In less than ten minutes Heller heard a loud snort and, looking up, saw three gorals standing on a ledge seventy-five yards above him. He fired twice but missed and the animals disappeared around a corner of the hill. A few hundred yards farther on he saw a single old ram but his two shots apparently had no effect.
Meanwhile I had continued along the hillside not far from the summit for a mile or more without seeing an animal. Fresh tracks were everywhere and well-cut trails crossed and recrossed among the rocks and grass. I had reached an impassable precipice and was returning across a steep slope when seven gorals jumped out of the grass where they had been lying asleep. I was in a thick grove of pine trees and fired twice in quick succession as the animals appeared through the branches, but missed both times.
I ran out from the trees but the gorals were then nearly two hundred yards away. One big ram had left the herd and was trotting along broadside on. I aimed just in front of him and pulled the trigger as his head appeared in the peep sight. He turned a beautiful somersault and rolled over and over down the hill, finally disappearing in the bushes at the edge of the water.
The other gorals had disappeared, but a few seconds later I saw a small one slowly skirting the rocks on the very summit of the hill. The first shot kicked the dirt beside him, but the second broke his leg and he ran behind a huge boulder. I rested the little Mannlicher on the trunk of a tree, covering the edge of the rock with the ivory head of the front sight and waited. I was perfectly sure that the goral would try to steal out, and in two or three minutes his head appeared. I fired instantly, boring him through both shoulders, and he rolled over and over stone dead lodging against a rock not fifty yards from where we stood.
The two natives were wild with excitement and, yelling at the top of their lungs, ran up the hill like goats to bring the animal down to me. It was a young male in full summer coat, and with horns about two inches long. Our pleasure was somewhat dampened, however, when we went to recover the first goral for we found that when it had landed in the grass at the edge of the river it had either rolled or crawled into the water. We searched along the bank for half a mile but without success and returned to Hui-yao just in time for tiffin.
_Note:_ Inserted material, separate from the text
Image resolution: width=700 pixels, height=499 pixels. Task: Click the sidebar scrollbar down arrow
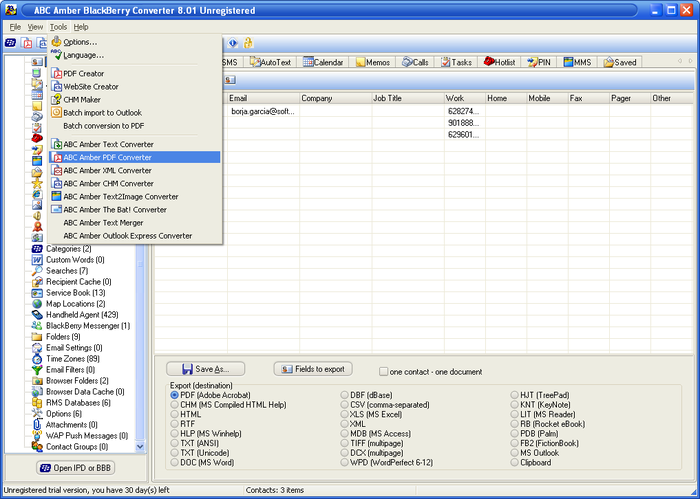point(140,446)

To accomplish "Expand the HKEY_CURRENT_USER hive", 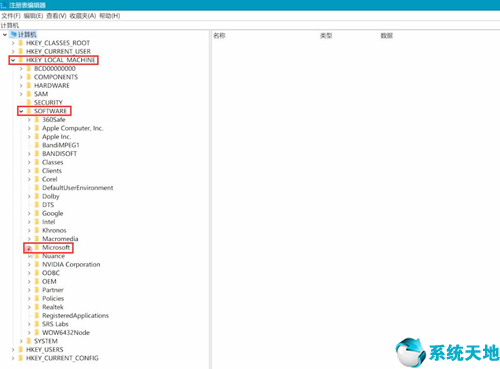I will (x=13, y=51).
In the afternoon we shifted camp to a beautiful little grove on the opposite side of the river behind the hunting grounds. Heller, instead of going over with the caravan, went back along the rim of the gorge in the pine forest where he could look across the river to the hill on which we had hunted in the morning. With his field glasses he discovered five gorals in an open meadow, and opened fire. It was long shooting but the animals did not know which way to run, and he killed three of the herd before they disappeared. Our first day had, therefore, netted us one deer and four gorals which was better than at any other camp we had had in China.